Megadeth is an American heavy metal band formed in 1983 by Dave Mustaine and David Ellefson. As pioneers of thrash and members of the “Big Four,” they have released numerous platinum-selling albums and received multiple Grammy nominations and awards. The classic lineup features Mustaine (vocals, lead guitar), Ellefson (bass), Marty Friedman (lead guitar), and Nick Menza (drums).
All raw data sources: megadeth.com and the official Megadeth YouTube channel.
Next, we outline the pipeline for obtaining the data, applying preprocessing steps, and deriving the relevant features.
This dataset comprises 173 songs across 16 studio albums.
The dataset contains 173 songs from 16 Megadeth studio albums (1985–2022). Audio comes from official releases. Metadata (year, band, album, track, song, duration, bpm) from public discographies. Lyrics from official sources.
Each track is decoded to WAV via FFmpeg, down-mixed to mono, and amplitude-normalized. Frames use a Hann window (\(46\) ms) with a \(23\) ms hop.
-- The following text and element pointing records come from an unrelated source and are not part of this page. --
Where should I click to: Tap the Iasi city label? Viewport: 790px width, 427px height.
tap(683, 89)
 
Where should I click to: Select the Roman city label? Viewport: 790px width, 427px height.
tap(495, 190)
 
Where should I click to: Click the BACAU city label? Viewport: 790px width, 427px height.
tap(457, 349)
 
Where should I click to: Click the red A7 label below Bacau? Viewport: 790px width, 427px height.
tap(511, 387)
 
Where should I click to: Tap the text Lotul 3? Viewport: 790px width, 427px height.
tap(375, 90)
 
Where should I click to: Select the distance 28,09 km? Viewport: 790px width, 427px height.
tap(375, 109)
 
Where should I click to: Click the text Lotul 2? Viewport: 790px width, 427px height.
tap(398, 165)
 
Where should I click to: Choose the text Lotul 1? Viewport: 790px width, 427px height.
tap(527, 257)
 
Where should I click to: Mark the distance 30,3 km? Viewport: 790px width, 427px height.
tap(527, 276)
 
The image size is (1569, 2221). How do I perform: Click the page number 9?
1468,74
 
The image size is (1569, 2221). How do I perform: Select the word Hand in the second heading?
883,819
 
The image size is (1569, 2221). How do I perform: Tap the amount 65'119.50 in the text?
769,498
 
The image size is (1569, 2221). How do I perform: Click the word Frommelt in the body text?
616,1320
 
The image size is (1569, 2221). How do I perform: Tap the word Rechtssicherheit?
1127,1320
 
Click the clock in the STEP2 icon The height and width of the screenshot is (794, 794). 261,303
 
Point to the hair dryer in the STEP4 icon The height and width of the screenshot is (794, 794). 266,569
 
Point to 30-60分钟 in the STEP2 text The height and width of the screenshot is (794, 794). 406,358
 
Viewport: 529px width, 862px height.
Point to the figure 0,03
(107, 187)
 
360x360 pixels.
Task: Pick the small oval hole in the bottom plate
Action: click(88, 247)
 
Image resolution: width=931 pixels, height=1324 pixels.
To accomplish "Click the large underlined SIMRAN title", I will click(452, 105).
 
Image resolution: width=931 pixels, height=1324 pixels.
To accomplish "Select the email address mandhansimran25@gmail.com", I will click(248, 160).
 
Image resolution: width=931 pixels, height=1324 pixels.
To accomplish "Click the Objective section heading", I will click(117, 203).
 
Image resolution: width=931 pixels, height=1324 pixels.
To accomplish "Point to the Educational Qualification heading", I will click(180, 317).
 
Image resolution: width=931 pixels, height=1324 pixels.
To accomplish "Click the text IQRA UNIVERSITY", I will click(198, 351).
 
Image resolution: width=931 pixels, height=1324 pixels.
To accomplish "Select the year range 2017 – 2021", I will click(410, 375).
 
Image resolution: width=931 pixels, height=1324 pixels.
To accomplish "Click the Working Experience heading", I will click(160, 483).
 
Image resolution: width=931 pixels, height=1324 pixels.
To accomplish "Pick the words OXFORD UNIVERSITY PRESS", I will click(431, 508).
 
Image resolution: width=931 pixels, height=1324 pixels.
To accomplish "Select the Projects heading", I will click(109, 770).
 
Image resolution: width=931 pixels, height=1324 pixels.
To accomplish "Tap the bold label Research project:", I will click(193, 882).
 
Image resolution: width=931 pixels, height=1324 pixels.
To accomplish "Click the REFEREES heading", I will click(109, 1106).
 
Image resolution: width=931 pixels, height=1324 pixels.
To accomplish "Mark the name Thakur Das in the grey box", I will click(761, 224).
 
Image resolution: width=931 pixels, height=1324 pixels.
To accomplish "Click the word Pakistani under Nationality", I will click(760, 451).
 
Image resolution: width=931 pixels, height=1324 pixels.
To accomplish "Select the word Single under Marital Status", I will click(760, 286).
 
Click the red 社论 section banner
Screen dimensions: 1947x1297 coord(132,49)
For frame \(i\): samples \(x_i[m]\), DFT \(X_i[k]\), magnitudes \(M_i[k]=|X_i[k]|\) for bins \(k=1,\dots,K\), frequencies \(f_k\), and a small \(\varepsilon>0\) for numerical stability.
Per song we compute four per-frame metrics, smooth each with a cubic spline, and optionally \(z\)-score:
Loudness: \[ \mathrm{RMS}_i=\sqrt{\tfrac{1}{L}\sum_{m=0}^{L-1}x_i[m]^2}, \qquad \log\mathrm{RMS}_i=\log(\mathrm{RMS}_i+\varepsilon). \]
Higher values indicate louder passages with more acoustic energy; lower values correspond to quieter sections or silence.
Spectral brightness: \[ \displaystyle \mathrm{logSC}_i=\frac{\sum_{k=1}^K \log(f_k)\,M_i[k]}{\sum_{k=1}^K M_i[k]+\varepsilon}. \]
Higher values reflect brighter, treble-rich timbres (e.g., cymbals, distorted guitars), while lower values indicate darker or bass-heavy sounds.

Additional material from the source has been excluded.